Testicular choriocarcinoma is one of the histologic types of nonseminomatous germ cell tumors (NSGCTs), which along with testicular seminoma constitute the two major histologic groups of testicular cancers. Pure choriocarcinoma of the testis is the exception to most of the rules established for testicular seminoma and all other forms of NSGCTs.

Like other germ cell tumors (GCTs), choriocarcinoma typically affects younger men. Unlike other such cancers, choriocarcinoma metastasizes hematogenously, with the testicular primary tumor often small or even "burned-out." In most reports, the tumor responds poorly to radiation and chemotherapy and carries a high mortality rate. Surgery is usually limited to radical orchiectomy for tissue diagnosis.[1]  Chemotherapy for disseminated disease is principally with cisplatin-based regimens, particularly combination chemotherapy with bleomycin, etoposide, and cisplatin.[2]  

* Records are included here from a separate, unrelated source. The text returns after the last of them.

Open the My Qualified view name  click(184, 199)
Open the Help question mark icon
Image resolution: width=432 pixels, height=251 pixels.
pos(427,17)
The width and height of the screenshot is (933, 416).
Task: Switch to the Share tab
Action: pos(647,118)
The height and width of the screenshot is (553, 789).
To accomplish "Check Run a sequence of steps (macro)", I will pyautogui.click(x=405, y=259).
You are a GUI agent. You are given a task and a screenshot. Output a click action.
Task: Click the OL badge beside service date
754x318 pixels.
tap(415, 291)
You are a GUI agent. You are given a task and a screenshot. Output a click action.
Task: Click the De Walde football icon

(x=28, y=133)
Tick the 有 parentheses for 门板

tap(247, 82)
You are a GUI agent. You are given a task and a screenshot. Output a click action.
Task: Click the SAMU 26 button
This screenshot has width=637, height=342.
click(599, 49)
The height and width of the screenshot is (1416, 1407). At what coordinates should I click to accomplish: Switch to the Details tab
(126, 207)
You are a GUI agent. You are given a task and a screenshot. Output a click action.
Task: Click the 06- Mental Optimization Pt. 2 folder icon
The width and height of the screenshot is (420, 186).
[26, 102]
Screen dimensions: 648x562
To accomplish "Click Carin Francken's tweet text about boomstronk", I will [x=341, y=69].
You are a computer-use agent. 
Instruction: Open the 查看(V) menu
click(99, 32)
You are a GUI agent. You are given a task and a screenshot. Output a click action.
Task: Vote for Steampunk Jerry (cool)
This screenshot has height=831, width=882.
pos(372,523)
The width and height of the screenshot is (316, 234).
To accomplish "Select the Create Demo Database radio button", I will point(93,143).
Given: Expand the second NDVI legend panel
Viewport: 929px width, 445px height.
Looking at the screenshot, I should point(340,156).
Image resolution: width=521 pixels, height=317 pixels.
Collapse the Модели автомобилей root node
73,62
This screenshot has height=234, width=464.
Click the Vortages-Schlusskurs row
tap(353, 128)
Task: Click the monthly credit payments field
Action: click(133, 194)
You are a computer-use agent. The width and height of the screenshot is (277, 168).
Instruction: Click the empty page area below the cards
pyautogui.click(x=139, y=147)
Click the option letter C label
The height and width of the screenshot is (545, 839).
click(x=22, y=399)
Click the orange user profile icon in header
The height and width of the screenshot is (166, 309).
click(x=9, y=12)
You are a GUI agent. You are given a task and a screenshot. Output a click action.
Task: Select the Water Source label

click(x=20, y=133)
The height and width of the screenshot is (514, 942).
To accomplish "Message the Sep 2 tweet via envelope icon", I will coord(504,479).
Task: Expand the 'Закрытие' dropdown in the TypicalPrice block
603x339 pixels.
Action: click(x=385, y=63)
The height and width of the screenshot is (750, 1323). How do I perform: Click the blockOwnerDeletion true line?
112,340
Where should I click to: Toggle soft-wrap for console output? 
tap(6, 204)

For patient education information, see Men's Health, as well as Testicular Cancer and Testicular Self-Exam.

Pathophysiology and Etiology

Choriocarcinoma recapitulates placental tissue development. For unknown reasons, it metastasizes early via hematogenous routes to the lung, liver, and brain, among others.[1, 3]

Patients with a history of cryptorchidism are at a greatly increased risk of testis cancer (by a factor of 10-40 times). Abdominal undescended testis is associated with a greater risk than the inguinal form. An abdominal testis cancer is more likely to be seminoma, while cancer in a testis that was surgically brought to the scrotum via orchiopexy is more likely to be an NSGCT. Orchiopexy allows for earlier detection by physical examination but does not alter the risk of GCT. Ten percent of patients with a GCT have a history of cryptorchidism. In a series of 125 patients with a history or clinical evidence of cryptorchidism and testis tumor, 3 (2%) were pure choriocarcinoma, which is similar to the overall incidence of choriocarcinoma among GCTs.[4]

Genetic changes in the form of amplifications and deletions are observed predominantly in the 12p11.2-p12.1 chromosomal region. Gain of 12p sequences is associated with invasive growth of seminomas and nonseminomas. In contrast, spermatocytic seminoma shows a gain of chromosome 9, and most infantile yolk sac tumors and teratomas show no chromosomal changes.[5]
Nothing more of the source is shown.